By flying close to planets, spacecrafts can take advantage of their gravitational pull, which can change its course, speed it up or slow it down.
Many other space missions have used planets for gravity boosts, but next month's Earth-Moon flyby will be a "world first", the ESA said.
It will be the first "double gravity assist manoeuvre" using boosts from two worlds in succession, the agency said.
Juice will cross 750 kilometres above the Moon on August 19, before shooting past our home planet the following day.
The probe will leave Earth at a speed of "3.3 kilometres a second -- instead of three kilometres if we had not added the Moon", Boutonnet said.
As Juice whizzes past Earth and the Moon, it will use the opportunity to snap photos and test out its many instruments.

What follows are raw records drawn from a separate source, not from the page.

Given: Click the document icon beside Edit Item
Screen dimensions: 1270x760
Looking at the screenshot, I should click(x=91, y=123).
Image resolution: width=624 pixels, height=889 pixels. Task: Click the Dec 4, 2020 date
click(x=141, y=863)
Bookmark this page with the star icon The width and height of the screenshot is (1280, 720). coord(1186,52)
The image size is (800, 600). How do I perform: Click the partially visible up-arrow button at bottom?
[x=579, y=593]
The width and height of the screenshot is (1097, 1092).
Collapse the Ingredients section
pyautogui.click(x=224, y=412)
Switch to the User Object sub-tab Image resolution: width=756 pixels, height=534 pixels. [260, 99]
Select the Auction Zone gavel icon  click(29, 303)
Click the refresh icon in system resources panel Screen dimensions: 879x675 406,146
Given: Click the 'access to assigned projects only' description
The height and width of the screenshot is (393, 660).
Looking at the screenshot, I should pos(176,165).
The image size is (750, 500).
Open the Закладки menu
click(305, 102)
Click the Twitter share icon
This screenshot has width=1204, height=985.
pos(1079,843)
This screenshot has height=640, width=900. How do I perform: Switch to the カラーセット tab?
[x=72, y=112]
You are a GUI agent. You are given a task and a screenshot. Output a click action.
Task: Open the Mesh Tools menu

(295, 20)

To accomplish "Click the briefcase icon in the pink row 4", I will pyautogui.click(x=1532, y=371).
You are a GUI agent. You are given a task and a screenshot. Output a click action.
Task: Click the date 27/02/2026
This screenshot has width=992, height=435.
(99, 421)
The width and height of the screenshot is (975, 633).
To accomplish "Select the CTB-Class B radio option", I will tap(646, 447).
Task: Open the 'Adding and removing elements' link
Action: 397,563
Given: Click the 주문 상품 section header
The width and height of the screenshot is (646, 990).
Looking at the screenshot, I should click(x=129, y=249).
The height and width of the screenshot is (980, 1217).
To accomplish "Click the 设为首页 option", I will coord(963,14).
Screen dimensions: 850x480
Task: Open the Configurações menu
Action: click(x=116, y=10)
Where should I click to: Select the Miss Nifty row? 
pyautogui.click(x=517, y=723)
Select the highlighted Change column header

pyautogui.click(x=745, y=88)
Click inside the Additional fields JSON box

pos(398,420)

Down on Earth, some will be taking photos right back. Some lucky amateur sky gazers, armed with telescopes or powerful binoculars, may even be able to spot Juice as it passes over Southeast Asia.
The move has been carefully calculated for years, but it will be no walk in the park.
"We are aiming for a mouse hole," Boutonnet emphasised.
The slightest error during its slingshot around the Moon would be amplified by Earth's gravity, potentially creating a small risk that the spacecraft could enter and burn up in Earth's atmosphere.
The team on the ground will be closely observing the spacecraft -- and have 12-18 hours to calculate and adjust its trajectory if needed, Boutonnet said.
He mostly feared a scenario in which the amount of course corrections needed would erase the gains from the double-world slingshot, meaning they would be "doing all this for nothing".
If all goes well, Juice will head back out into interplanetary space -- for a little while at least.
It will first head to Venus for another boost in 2025.
Juice will even fly past Earth twice more -- once in 2026, then a final time in 2029 before finally setting off towards Jupiter.
Then comes the really tricky part.
Once Juice arrives at Jupiter, it will use a whopping 35 gravitational assists as its bounces around the planet's ocean moons.
During this phase, the probe's trajectory looks like "a real plate of spaghetti", Boutonnet said.
"What we're doing with the Earth-Moon system is a joke in comparison," he added.